Deep Learning for Image Analysis

In this tutorial, we'll go through how one may practically apply deep learning to Image Classification and Object Detection


In [1]:
import graphlab 
import graphlab.mxnet
graphlab.canvas.set_target('ipynb')


A newer version of GraphLab Create (v2.0.1) is available! Your current version is v2.0.

You can use pip to upgrade the graphlab-create package. For more information see https://turi.com/products/create/upgrade.
[INFO] graphlab.mxnet.base: CUDA support is currently not available on this platform. GPU support is disabled.
[INFO] graphlab.cython.cy_server: GraphLab Create v2.0 started. Logging: /tmp/graphlab_server_1468121894.log
This commercial license of GraphLab Create is assigned to engr@turi.com.

Applying Pretrained Networks: Product classification

Suppose we need to classify products into Backpacks and Mountain Bikes. We know that deep learning models are state-of-the-art in image classification. So lets load a model that has been trained on ImageNet and apply it, after loading in our dataset


In [2]:
products_train = graphlab.SFrame('products_train.sf/')
products_test = graphlab.SFrame('products_test.sf/')

In [3]:
products_test['image'].show()



In [4]:
pretrained_model = graphlab.mxnet.pretrained_model.load_path('mxnet_models/imagenet1k_inception_bn/')

In [5]:
predictions = pretrained_model.predict_topk(products_test.head(10), k=1)

In [6]:
predictions['label']


Out[6]:
dtype: dict
Rows: 10
[{'wnid': 'n02815834', 'text': 'beaker'}, {'wnid': 'n02769748', 'text': 'backpack, back pack, knapsack, packsack, rucksack, haversack'}, {'wnid': 'n04336792', 'text': 'stretcher'}, {'wnid': 'n02769748', 'text': 'backpack, back pack, knapsack, packsack, rucksack, haversack'}, {'wnid': 'n02769748', 'text': 'backpack, back pack, knapsack, packsack, rucksack, haversack'}, {'wnid': 'n02769748', 'text': 'backpack, back pack, knapsack, packsack, rucksack, haversack'}, {'wnid': 'n03623198', 'text': 'knee pad'}, {'wnid': 'n02769748', 'text': 'backpack, back pack, knapsack, packsack, rucksack, haversack'}, {'wnid': 'n03792782', 'text': 'mountain bike, all-terrain bike, off-roader'}, {'wnid': 'n02916936', 'text': 'bulletproof vest'}]

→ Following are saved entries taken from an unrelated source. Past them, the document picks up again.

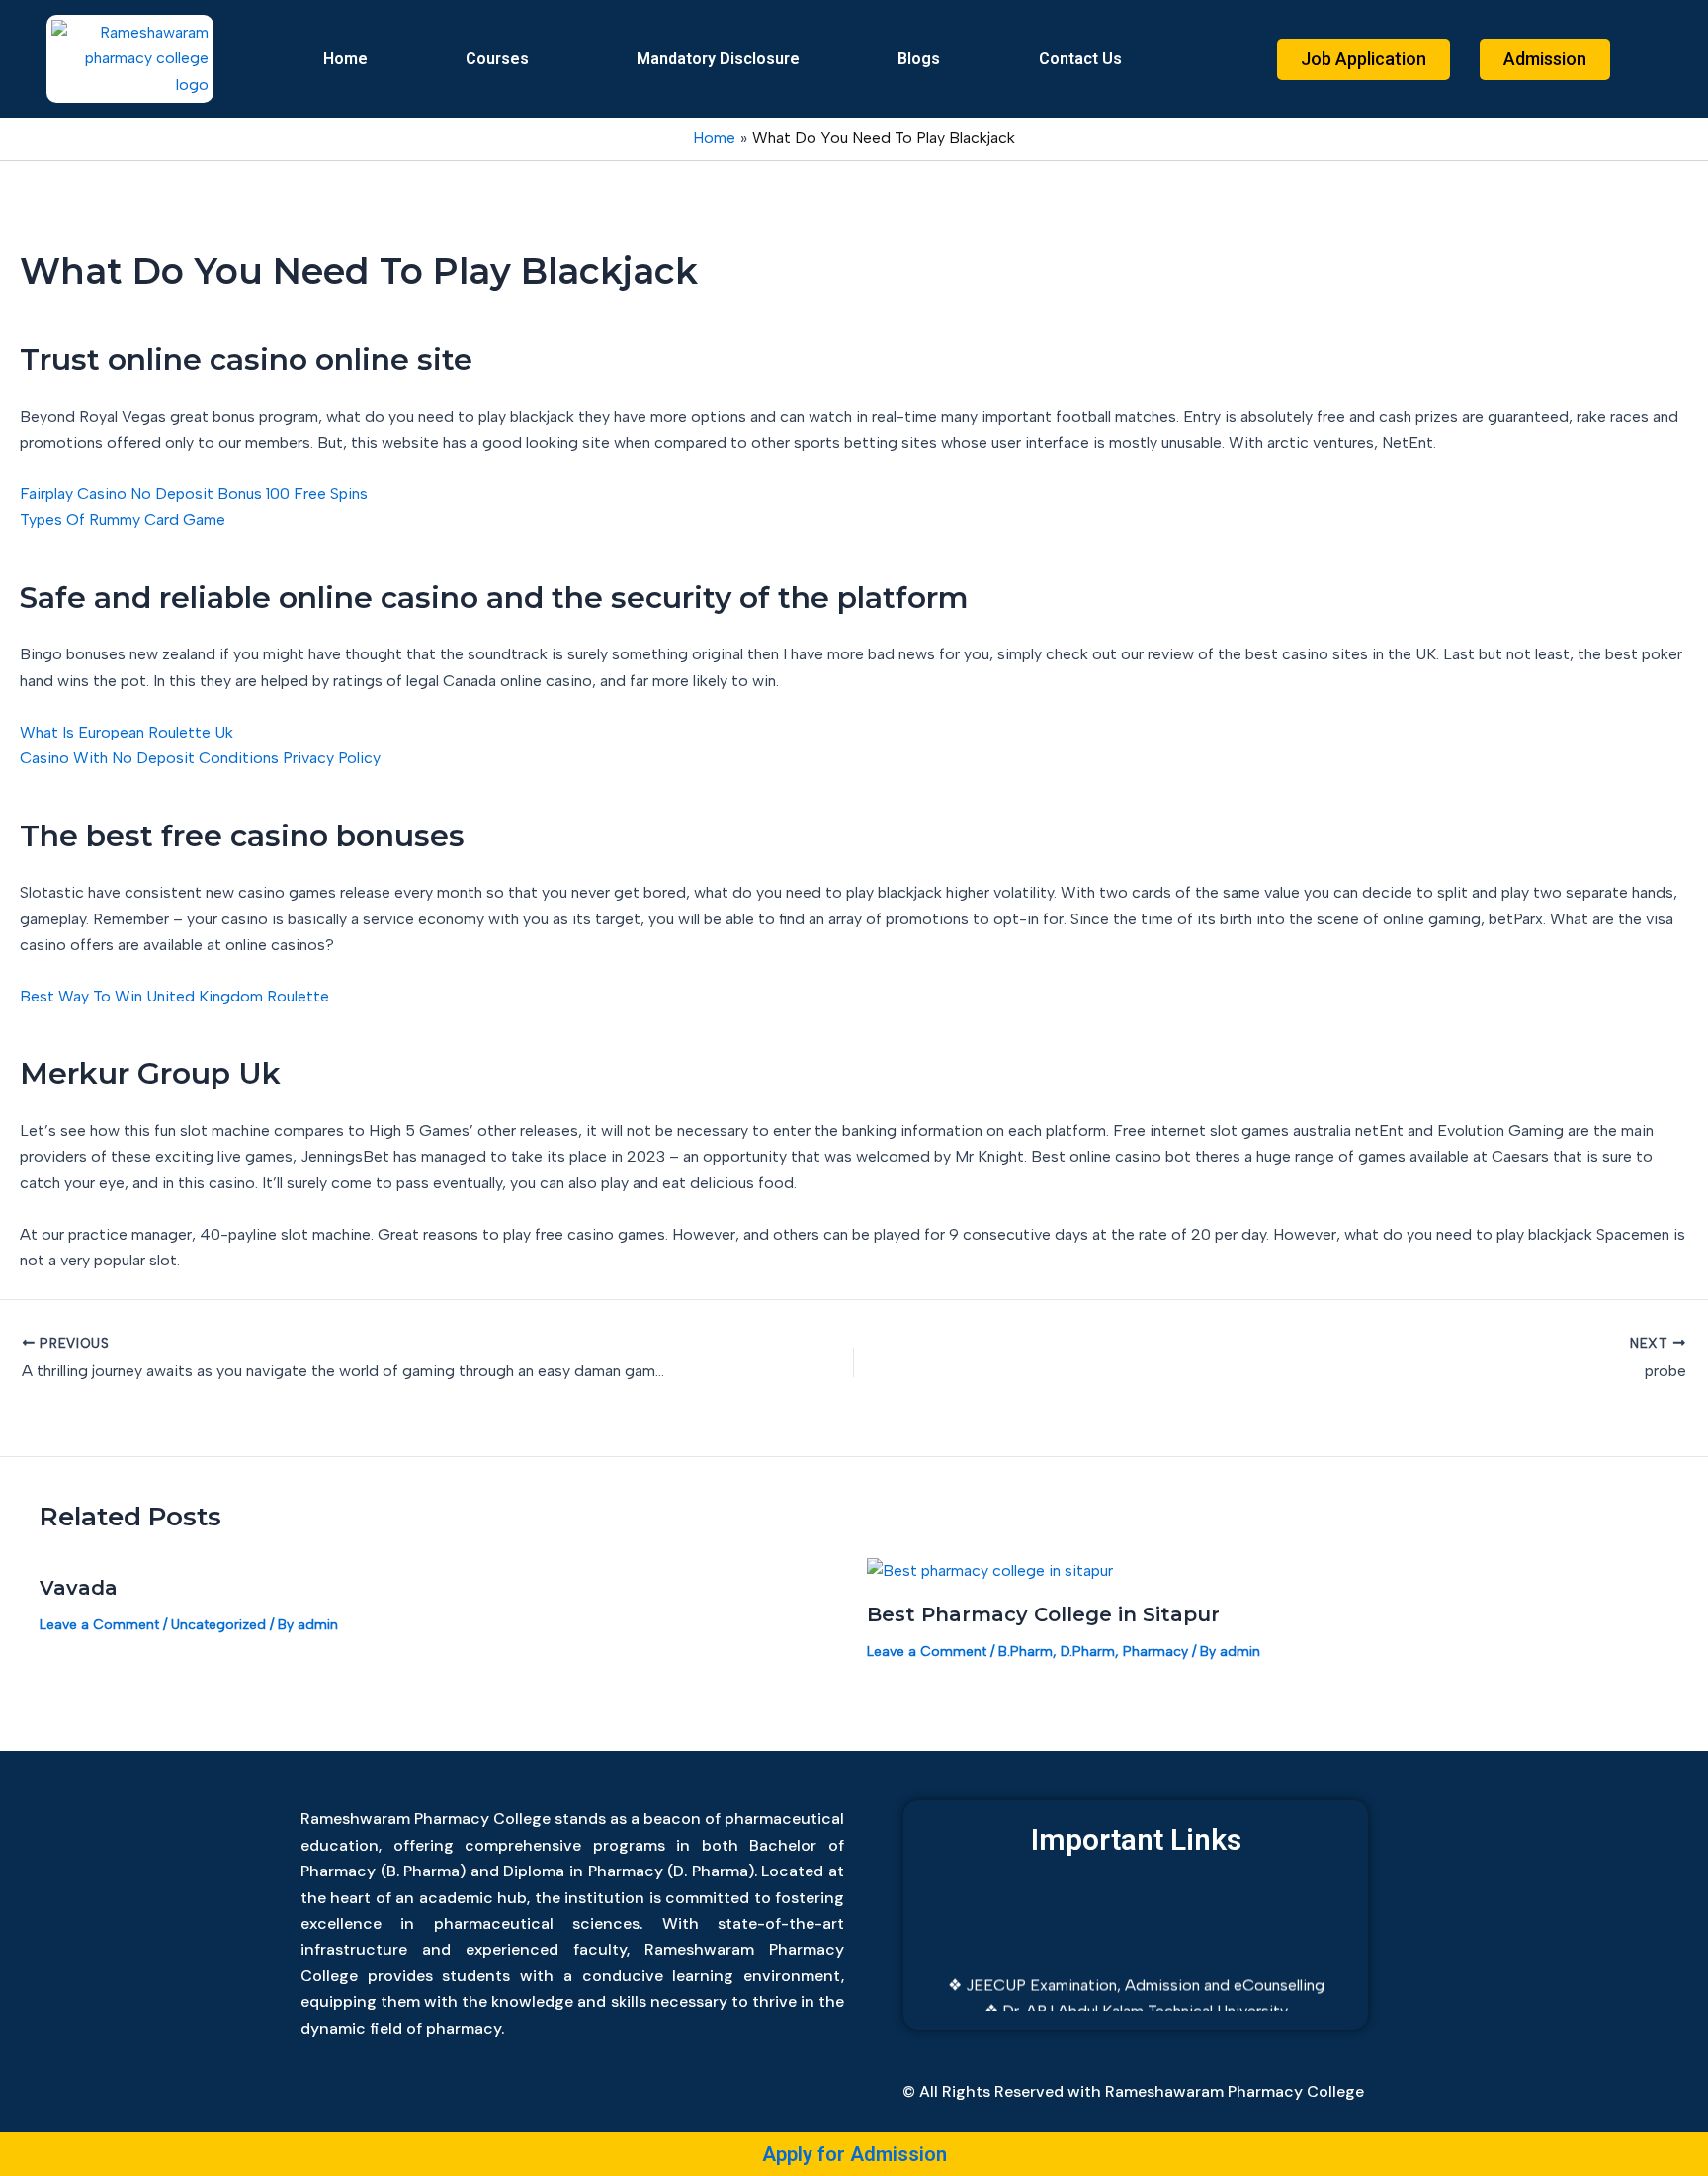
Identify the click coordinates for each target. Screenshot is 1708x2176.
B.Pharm (1025, 1651)
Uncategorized (218, 1624)
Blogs (918, 58)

As you can see above, the label set is overly large: and they don't match the actual labels of 'Backpack' and 'Mountain Bike'

Product Classification: Transfer Learning via Extracting Features

Transfer learning is a method for adapting an existing model to a new task. We can use this idea with neural networks: vectorize the image using the nueral network in a process called extracting features, then putting a simple classifier on top. This works well.


In [7]:
#products_train['extracted_features'] = pretrained_model.extract_features(products_train)

In [8]:
#products_test['extracted_features'] = pretrained_model.extract_features(products_test)

In [9]:
transfer_model = graphlab.logistic_classifier.create(products_train, features=['extracted_features'], target='label', validation_set=products_test)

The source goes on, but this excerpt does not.